Der vordere Umwerfer ist eines der wenigen Bauteile, das sich relativ einfach auswählen lässt – hier erfahren Sie, wie Sie ihn auswählen.

Die Standards

  • Die Anzahl der Gänge, heute: 9, 10, 11 oder 12
  • Die Anzahl der Kettenblätter, heute: 1, 2 oder 3
  • Die Befestigungsart: Schelle oder Anlötung

Die Typen von vorderen Umwerfern

Auch wenn SHIMANO und SRAM theoretisch unter dem gleichen Standard für vorne funktionieren – was vermuten lässt, dass Sie diese beiden Marken kombinieren können –, trifft diese Aussage mit den neuesten Getriebeversionen immer weniger zu. So sehr, dass bestimmte Komponenten einer Marke nur für den Einsatz mit der gleichen Serie konzipiert sind, wie zum Beispiel die 4700-Gruppe bei SHIMANO oder Yaw bei SRAM.
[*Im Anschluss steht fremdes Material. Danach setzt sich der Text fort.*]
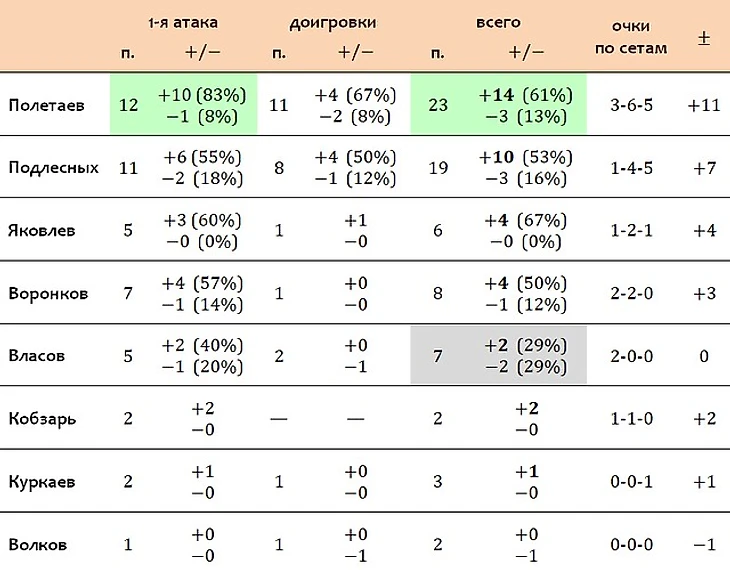
Task: Select the Кобзарь row label
Action: [42, 419]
Bei der Befestigungsart ist das traditionelle System eine Montage mit einer Schelle mit einem Durchmesser von 28,6 mm, 31,8 mm oder 34,9 mm. Wenn Ihr Rahmen jedoch über eine Befestigungslasche für den Umwerfer verfügt, benötigen Sie einen „anlötbaren Umwerfer".

Welchen vorderen Umwerfer wählen?

Die Wahl richtet sich vor allem nach dem Standard, den der Rahmen Ihres Fahrrads vorgibt. Achten Sie daher einfach darauf, einen Umwerfer zu wählen, der mit Ihrem Rahmen kompatibel ist, und wählen Sie vorzugsweise die gleiche Marke und die gleiche Gruppe wie Ihr Schalthebel, um jegliche Inkompatibilität zu vermeiden.

Falls Sie bereits einen anlötbaren Umwerfer haben, aber einen Rahmen, der für eine klassische Montage vorgesehen ist, sollten Sie wissen, dass es „Anlötschellen" gibt, mit denen Sie Ihren Umwerfer anpassen können.